It almost seems like the most stable strategy for a B2B business is to communicate largely rational points. Driven by comparisons, B2B messages largely give points to fit an excel (or Numbers, if you use Mac). We feel troubled when there are new variables like intangible values highlighted in these messages. Anything that does not add value, will get omitted.
But isn’t every message H2H – Human to Human?
The harsh fact is while human beings are irrational beings trying to be rational, an organisation ends up being the opposite of it – A rational entity trying to be irrational / emotional.
On a daily basis, a lot of seemingly boring data passes through the designations as white papers, brochures, presentations and reports. And it does more harm than good – it disengages the audience and creates apathy. But there are ways to make these more engaging and memorable.
Reduce reading, enhance seeing
Using infographics or motion graphics is one such method.

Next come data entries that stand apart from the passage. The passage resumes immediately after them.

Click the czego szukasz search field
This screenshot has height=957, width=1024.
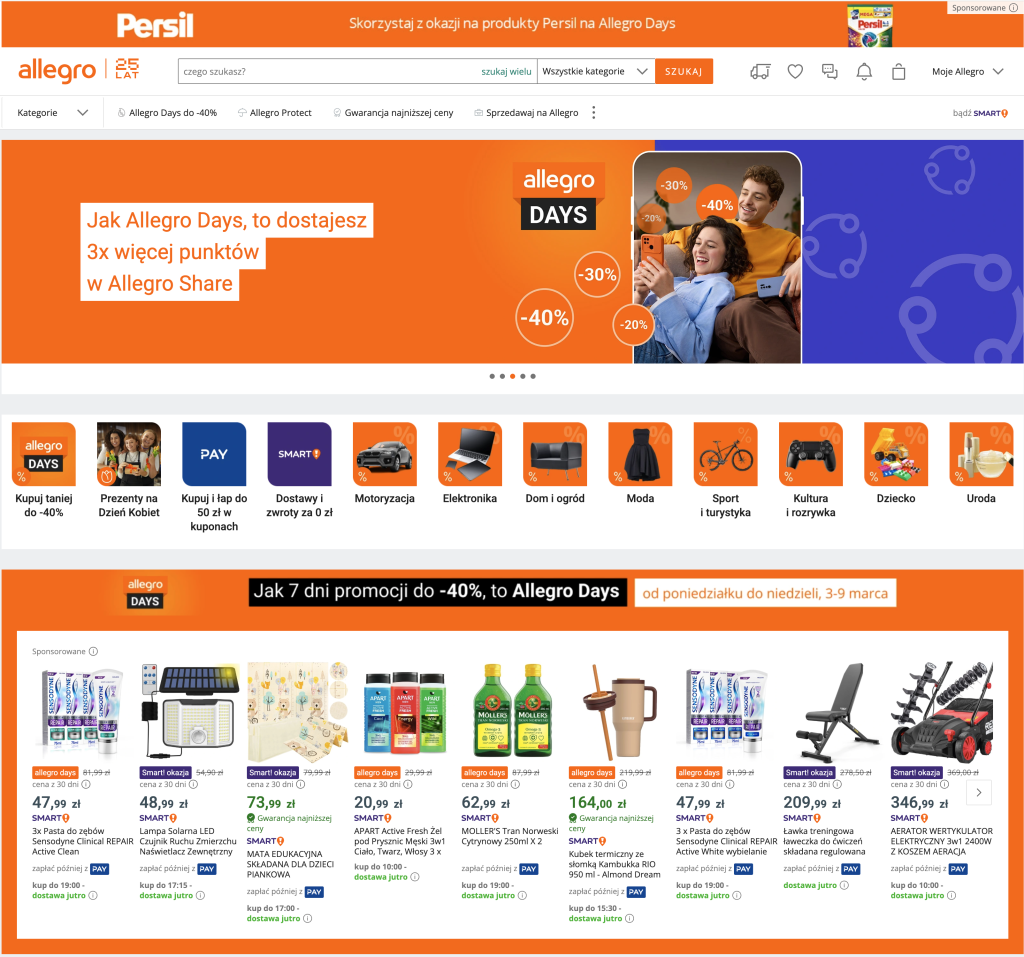328,71
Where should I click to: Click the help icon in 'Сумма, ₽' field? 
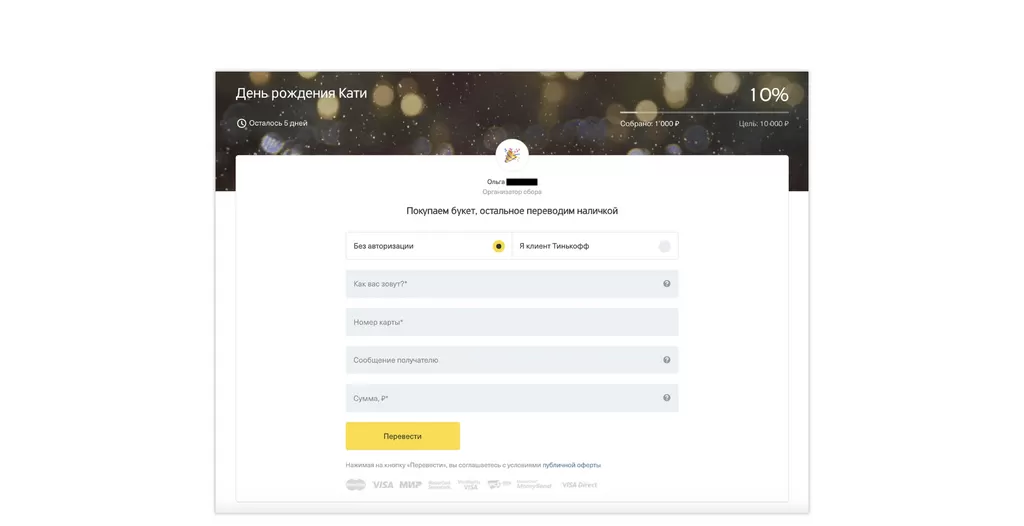tap(666, 398)
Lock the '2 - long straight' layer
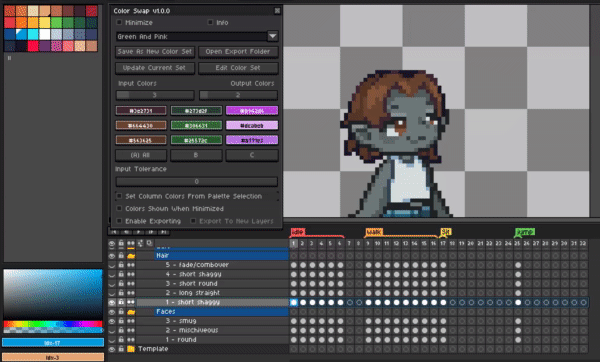Viewport: 600px width, 362px height. click(121, 293)
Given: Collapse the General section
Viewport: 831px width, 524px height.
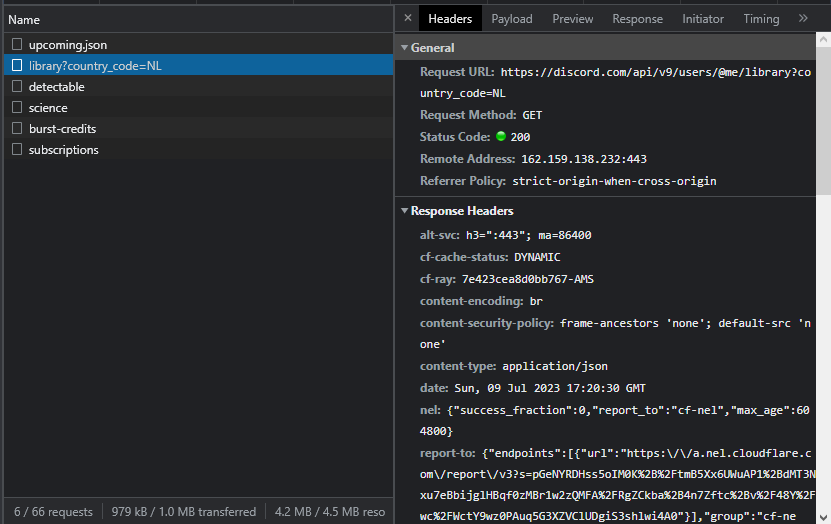Looking at the screenshot, I should coord(405,48).
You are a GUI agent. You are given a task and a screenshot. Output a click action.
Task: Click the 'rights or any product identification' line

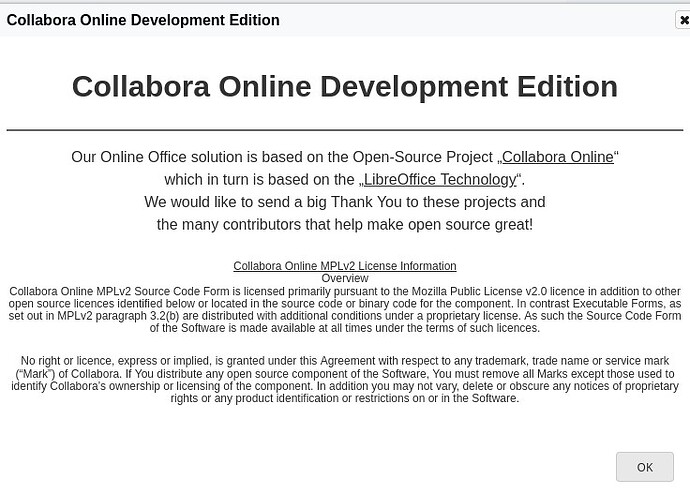(x=345, y=398)
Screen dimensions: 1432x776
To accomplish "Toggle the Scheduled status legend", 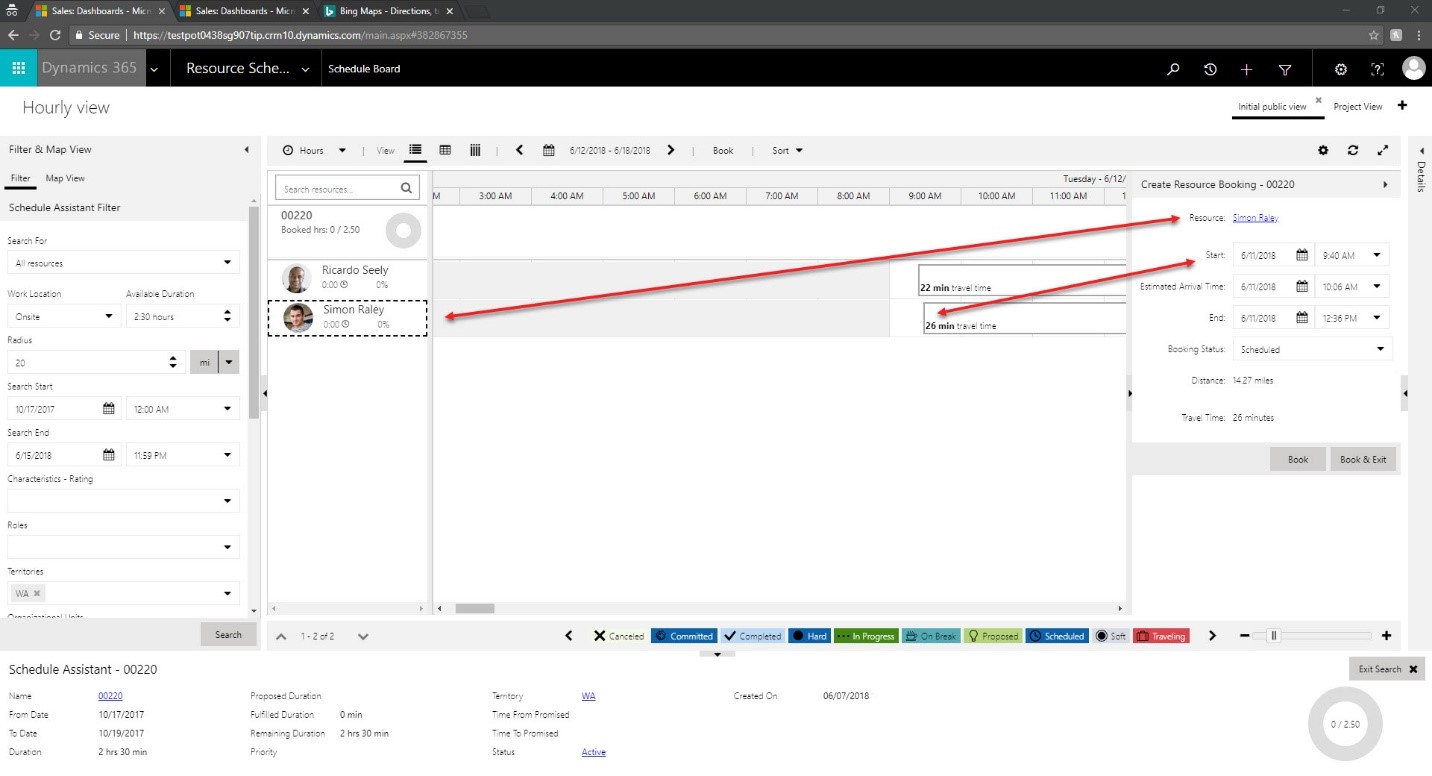I will pos(1058,636).
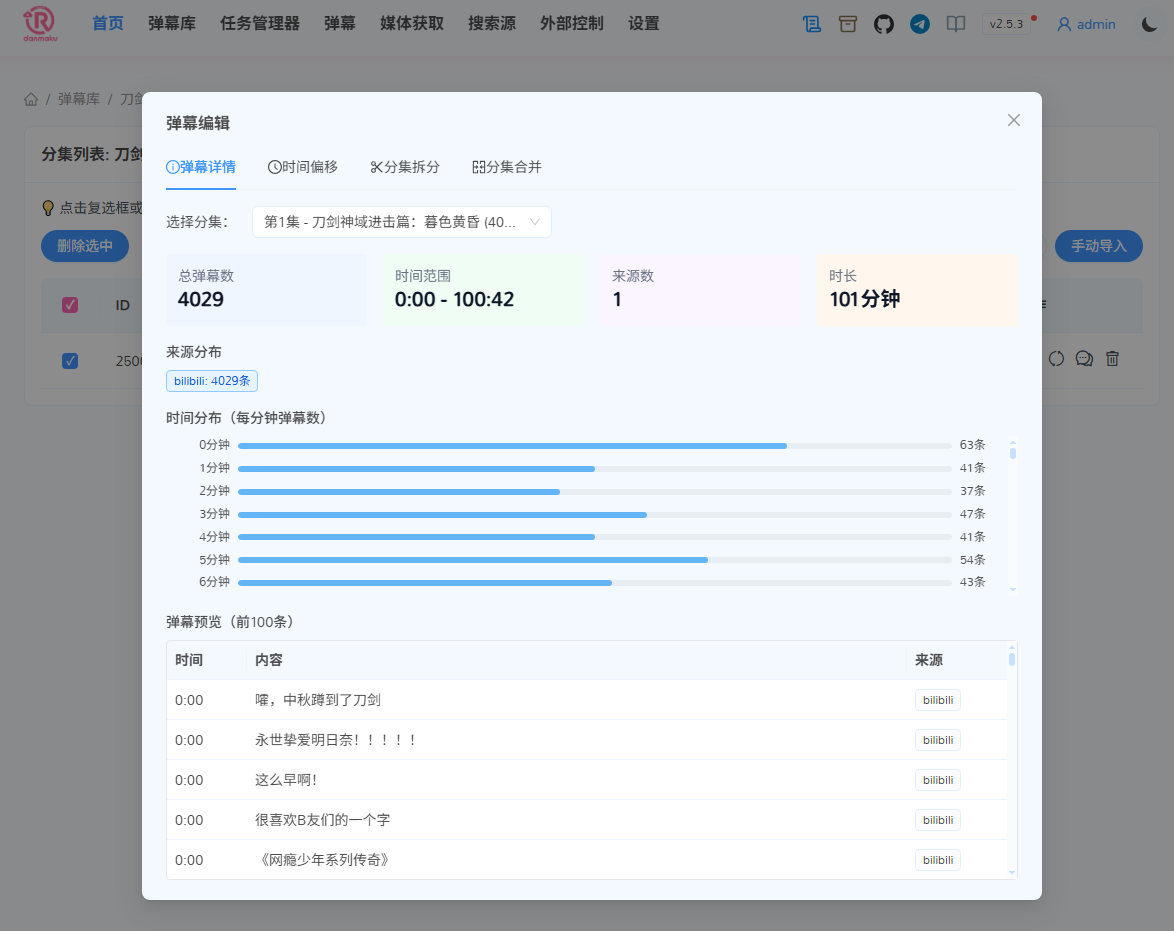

With a story to hold the communication and with a bit of visual design elements supporting the information, even the most boring data seems like it has dressed for an occasion. We are helping some of our clients relook at their long form content repackaging it in interesting story formats, making it incisive and snack-able
The other way to deal with this is to organise interactive session with you clients. Where everyone understands the human side of the story behind those specifications. In his blog Phil Pawsey says – “The truth is, you and I are here to help keep our clients creative. Otherwise, why do they need us in the first place?”
As a content agency we need more ideas to make this happen. Have you got any?